== Problem ==
Search the data for the word "agent". Reproduce every line where it is found.

Saved entries:
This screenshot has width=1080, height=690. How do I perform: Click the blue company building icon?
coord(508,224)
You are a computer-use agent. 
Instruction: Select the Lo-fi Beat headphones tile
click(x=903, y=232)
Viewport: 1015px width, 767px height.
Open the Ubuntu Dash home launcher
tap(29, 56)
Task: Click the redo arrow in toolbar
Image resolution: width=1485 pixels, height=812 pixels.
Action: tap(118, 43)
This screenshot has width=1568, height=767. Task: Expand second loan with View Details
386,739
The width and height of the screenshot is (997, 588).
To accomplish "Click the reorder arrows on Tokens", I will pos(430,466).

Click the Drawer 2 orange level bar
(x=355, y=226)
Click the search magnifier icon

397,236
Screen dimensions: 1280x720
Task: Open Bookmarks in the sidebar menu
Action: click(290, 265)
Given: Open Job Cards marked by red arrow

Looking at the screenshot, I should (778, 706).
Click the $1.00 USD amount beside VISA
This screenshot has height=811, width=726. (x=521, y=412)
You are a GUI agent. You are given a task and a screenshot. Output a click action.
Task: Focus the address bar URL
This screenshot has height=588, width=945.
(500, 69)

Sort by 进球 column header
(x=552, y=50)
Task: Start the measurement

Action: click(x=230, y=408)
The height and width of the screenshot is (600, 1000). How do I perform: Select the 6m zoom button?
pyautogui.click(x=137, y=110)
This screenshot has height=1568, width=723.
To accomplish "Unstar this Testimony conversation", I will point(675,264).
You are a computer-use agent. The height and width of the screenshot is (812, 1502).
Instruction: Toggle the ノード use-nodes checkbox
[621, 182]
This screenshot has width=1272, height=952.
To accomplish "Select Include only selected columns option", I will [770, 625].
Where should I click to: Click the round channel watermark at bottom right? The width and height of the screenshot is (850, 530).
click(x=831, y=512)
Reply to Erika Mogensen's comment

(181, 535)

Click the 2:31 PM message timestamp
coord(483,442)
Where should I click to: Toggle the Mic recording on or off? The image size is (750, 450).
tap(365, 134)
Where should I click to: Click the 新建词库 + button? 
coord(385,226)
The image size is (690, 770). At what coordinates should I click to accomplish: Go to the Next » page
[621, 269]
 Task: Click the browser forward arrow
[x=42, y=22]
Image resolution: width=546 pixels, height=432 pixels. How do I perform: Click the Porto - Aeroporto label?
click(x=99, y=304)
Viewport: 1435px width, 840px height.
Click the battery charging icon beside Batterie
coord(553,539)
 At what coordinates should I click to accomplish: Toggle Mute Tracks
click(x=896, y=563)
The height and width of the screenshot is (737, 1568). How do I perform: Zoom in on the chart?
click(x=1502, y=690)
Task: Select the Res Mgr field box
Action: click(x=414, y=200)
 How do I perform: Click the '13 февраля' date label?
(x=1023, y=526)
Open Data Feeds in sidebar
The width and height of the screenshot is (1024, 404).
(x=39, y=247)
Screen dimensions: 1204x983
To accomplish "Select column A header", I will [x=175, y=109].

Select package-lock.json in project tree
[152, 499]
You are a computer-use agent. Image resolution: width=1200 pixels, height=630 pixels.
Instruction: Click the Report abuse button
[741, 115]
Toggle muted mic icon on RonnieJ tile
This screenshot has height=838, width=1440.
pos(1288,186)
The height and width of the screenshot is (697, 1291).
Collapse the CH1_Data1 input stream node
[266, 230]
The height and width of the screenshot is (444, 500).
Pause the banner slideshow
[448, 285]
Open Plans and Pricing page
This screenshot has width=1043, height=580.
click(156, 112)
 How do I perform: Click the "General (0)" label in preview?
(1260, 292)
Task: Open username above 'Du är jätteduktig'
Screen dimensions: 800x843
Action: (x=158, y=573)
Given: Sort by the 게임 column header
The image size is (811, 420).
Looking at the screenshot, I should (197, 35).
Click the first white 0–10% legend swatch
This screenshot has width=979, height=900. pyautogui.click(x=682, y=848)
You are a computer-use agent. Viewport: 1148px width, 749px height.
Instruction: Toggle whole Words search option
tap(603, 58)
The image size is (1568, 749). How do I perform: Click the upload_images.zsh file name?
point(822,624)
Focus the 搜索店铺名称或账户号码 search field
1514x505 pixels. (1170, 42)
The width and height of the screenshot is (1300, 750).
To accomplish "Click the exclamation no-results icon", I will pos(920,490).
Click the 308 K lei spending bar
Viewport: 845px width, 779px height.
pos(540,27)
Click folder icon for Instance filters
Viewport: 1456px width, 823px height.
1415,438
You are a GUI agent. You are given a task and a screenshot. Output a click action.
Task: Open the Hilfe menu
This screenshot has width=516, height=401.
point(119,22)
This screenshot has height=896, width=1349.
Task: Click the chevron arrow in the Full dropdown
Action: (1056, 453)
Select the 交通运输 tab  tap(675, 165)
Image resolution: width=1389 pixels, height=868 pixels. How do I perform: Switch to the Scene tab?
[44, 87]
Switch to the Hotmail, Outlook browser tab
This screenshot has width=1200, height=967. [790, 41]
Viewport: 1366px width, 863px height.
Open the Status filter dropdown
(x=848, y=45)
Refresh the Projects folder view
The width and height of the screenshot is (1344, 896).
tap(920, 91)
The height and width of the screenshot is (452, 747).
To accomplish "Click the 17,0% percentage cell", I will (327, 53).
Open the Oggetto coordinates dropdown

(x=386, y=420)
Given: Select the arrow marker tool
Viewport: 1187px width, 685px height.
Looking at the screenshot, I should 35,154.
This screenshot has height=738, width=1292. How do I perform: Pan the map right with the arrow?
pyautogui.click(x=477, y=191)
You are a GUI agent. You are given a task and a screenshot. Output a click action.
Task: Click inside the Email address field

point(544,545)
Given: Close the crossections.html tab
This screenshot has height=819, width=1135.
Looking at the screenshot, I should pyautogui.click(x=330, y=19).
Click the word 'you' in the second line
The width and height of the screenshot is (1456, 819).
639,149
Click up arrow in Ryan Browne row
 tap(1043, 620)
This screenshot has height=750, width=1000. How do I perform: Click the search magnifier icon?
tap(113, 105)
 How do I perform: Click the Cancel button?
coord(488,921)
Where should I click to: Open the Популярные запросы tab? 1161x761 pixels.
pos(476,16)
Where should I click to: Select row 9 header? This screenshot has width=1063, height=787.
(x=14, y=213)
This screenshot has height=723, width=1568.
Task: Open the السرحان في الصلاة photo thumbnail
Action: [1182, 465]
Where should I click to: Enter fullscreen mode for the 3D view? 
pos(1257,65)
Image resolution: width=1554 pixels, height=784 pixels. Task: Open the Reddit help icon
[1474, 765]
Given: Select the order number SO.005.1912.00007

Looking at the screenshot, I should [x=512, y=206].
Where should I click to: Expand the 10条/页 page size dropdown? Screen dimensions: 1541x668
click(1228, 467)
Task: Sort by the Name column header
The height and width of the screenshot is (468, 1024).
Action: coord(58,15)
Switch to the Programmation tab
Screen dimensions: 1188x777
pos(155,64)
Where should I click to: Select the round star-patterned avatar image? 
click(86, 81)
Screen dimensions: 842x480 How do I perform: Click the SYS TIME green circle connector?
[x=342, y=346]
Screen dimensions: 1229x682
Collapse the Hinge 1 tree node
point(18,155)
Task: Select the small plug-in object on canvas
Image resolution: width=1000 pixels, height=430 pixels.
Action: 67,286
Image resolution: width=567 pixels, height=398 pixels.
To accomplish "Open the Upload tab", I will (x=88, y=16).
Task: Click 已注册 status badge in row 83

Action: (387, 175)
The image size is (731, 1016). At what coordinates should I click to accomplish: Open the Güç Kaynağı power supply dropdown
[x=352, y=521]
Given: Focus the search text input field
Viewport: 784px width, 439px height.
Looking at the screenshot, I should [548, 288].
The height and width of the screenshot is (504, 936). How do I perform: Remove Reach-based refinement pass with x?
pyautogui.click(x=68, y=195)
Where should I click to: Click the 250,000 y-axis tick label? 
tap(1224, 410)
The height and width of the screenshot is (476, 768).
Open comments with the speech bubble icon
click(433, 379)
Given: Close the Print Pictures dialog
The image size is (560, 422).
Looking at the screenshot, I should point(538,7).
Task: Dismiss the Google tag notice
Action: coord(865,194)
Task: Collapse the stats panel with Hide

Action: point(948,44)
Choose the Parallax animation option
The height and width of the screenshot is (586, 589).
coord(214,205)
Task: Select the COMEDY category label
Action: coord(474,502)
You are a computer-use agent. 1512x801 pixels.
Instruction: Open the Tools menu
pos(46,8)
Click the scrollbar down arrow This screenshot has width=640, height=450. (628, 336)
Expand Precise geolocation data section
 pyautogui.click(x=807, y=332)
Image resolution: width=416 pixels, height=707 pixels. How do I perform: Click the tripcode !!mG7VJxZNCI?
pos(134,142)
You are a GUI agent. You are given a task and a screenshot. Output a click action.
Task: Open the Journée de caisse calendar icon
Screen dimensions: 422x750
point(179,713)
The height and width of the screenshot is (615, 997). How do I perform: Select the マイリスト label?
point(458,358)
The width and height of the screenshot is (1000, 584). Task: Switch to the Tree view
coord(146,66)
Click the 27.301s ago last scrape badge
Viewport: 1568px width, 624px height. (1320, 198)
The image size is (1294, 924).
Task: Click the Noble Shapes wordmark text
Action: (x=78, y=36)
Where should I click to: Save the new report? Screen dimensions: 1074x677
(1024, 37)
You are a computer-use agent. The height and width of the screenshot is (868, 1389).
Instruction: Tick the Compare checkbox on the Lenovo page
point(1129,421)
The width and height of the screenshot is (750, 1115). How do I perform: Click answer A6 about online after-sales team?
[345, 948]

== Exercise answer ==
You are a computer-use agent. 
You are a GUI agent. You are given a task and a screenshot. Output a click action.
You are a computer-use agent. The height and width of the screenshot is (812, 1502).
You are a computer-use agent. Image resolution: width=1200 pixels, height=630 pixels.
You are a computer-use agent. Viewport: 1148px width, 749px height.
You are a GUI agent. You are given a task and a screenshot. Output a click action.
You are a GUI agent. You are given a task and a screenshot. Output a click action.
You are a computer-use agent. 1512x801 pixels.
You are a GUI agent. You are given a task and a screenshot. Output a click action.
You are a computer-use agent. The height and width of the screenshot is (868, 1389).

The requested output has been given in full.